30'000 travailleuses (surtout) et travailleurs bénéficieraient d'une augmentation de salaire : elles et ils travaillent dans des secteurs (l'hôtellerie-restauration, le commerce de détail, la sécurité, le nettoyage, l'économie domestique, l'agriculture, notamment) où le salaire, même conventionnel (mais la moitié de l'ensemble des  salariées et des salariés genevois n'est pas protégée par une CCT) est encore souvent inférieur à 3500 francs par mois (3300 francs pour 45 heures hebdomadaires dans l'agriculture à Genève, par exemple), si bien qu'elles et ils  doivent recourir à l'aide sociale pour pouvoir vivre correctement.  Le montant proposé pour le salaire minimum correspond à la somme nécessaire à Genève pour pouvoir chaque mois couvrir ses besoins essentiels et ses charges sans devoir recourir à une aide sociale. Et que l'on ne nous dise pas qu'instaurer comme un minimum légal un salaire si modéré mettrait en danger l'emploi : cette vieille plaisanterie commence à sentir sérieusement le faisandé -surtout quand elle nous est servie par des gens qui gagnent trois, quatre ou cinq fois plus que ce qu'ils considèrent comme excessif de garantir aux autres... et, tel le directeur général de la Fédération des entreprises romandes, Blaise Matthey, accusent les initiants de "balayer d'un revers de la main la longue tradition de dialogue social qui a permis à notre canton d'offrir des conditions de travail particulièrement attrayantes. Du genre de salaires inférieurs à 3500 francs par mois pour un travail à plein temps et des tâches d'entre les plus pénibles ?

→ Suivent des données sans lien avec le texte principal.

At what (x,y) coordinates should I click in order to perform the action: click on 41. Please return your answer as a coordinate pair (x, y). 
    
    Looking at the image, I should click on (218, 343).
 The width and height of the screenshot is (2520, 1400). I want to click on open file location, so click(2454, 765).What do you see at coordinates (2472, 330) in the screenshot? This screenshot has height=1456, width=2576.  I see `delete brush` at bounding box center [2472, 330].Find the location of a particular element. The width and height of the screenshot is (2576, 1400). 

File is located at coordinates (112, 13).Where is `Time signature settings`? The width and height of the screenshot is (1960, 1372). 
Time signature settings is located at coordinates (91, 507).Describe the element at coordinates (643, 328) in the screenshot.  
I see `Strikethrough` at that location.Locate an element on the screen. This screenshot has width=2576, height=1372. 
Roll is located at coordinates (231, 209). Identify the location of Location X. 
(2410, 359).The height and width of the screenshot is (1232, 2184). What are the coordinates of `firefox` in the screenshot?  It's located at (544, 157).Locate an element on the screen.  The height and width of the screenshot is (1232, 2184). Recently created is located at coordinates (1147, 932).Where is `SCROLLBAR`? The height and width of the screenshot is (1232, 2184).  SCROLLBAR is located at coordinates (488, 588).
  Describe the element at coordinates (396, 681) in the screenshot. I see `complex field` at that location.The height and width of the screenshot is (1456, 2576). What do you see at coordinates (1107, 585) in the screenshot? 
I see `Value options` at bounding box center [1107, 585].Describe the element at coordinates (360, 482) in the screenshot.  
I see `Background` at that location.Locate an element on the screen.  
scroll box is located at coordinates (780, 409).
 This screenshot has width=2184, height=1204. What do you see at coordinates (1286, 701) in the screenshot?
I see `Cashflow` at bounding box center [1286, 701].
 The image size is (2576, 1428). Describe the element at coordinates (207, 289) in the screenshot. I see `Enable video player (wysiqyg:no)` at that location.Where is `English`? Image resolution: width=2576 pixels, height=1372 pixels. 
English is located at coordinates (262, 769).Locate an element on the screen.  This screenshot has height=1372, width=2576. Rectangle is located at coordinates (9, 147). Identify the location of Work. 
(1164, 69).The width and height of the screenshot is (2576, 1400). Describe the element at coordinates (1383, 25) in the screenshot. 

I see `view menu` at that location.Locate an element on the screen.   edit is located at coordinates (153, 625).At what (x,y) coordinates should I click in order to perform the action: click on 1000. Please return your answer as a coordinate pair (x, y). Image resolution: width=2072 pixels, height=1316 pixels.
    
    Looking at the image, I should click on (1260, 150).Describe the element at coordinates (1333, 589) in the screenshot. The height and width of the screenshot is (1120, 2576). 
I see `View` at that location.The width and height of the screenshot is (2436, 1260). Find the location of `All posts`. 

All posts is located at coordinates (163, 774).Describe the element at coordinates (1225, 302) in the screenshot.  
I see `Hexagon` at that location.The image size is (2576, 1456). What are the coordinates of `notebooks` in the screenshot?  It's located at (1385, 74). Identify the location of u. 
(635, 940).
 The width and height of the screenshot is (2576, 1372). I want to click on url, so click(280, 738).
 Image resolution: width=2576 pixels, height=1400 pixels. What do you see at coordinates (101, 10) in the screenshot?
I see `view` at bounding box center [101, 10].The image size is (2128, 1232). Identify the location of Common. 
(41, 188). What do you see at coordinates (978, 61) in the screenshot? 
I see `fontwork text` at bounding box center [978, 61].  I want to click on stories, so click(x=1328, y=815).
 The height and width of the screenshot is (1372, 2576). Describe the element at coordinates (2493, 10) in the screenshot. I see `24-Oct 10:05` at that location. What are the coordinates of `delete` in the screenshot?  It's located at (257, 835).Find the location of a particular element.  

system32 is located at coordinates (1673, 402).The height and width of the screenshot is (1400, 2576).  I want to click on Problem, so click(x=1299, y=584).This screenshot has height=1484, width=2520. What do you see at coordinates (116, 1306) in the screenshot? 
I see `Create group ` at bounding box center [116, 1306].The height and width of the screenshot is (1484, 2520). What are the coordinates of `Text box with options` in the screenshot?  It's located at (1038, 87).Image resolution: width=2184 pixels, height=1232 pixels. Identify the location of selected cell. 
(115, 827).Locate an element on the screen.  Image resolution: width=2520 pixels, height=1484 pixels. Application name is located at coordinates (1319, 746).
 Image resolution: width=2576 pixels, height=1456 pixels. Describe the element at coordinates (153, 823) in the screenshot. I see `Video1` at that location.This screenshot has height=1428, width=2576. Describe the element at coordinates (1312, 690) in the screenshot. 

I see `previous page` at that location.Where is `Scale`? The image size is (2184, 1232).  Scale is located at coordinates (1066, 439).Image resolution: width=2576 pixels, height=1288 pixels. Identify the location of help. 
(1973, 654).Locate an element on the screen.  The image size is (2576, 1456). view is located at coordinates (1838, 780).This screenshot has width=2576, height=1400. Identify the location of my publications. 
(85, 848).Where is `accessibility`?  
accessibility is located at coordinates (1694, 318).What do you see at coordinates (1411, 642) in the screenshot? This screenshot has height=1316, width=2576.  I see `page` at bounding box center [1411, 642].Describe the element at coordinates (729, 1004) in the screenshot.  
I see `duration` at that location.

Protégeons les salaires, pas les frontières

En 2011, à Neuchâtel, le peuple avait accepté le principe d'un salaire minimum cantonal de 20 francs de l'heure, mais quatre recours avaient été déposés au Tribunal fédéral contre la loi d'application adoptée par le Grand Conseil, par les patrons de la restauration, du nettoyage et de l'alimentation, qui déniaient au canton le droit de légiférer en la matière. La question était, pour les juges, de savoir si un salaire minimum est une mesure d'ordre économique ou social. En juillet 2017, ils tranchaient (et rejetaient les recours) : cette mesure ne viole pas la liberté économique et relève de la politique sociale, parce qu'elle est un moyen de prévenir la pauvreté. Le salaire minimum neuchâtelois a donc été validé. Le Tessin et le Jura ont également adopté le principe d'un salaire minimum, le Jura l'ayant introduit en 2017, au niveau neuchâtelois de francs de l'heure.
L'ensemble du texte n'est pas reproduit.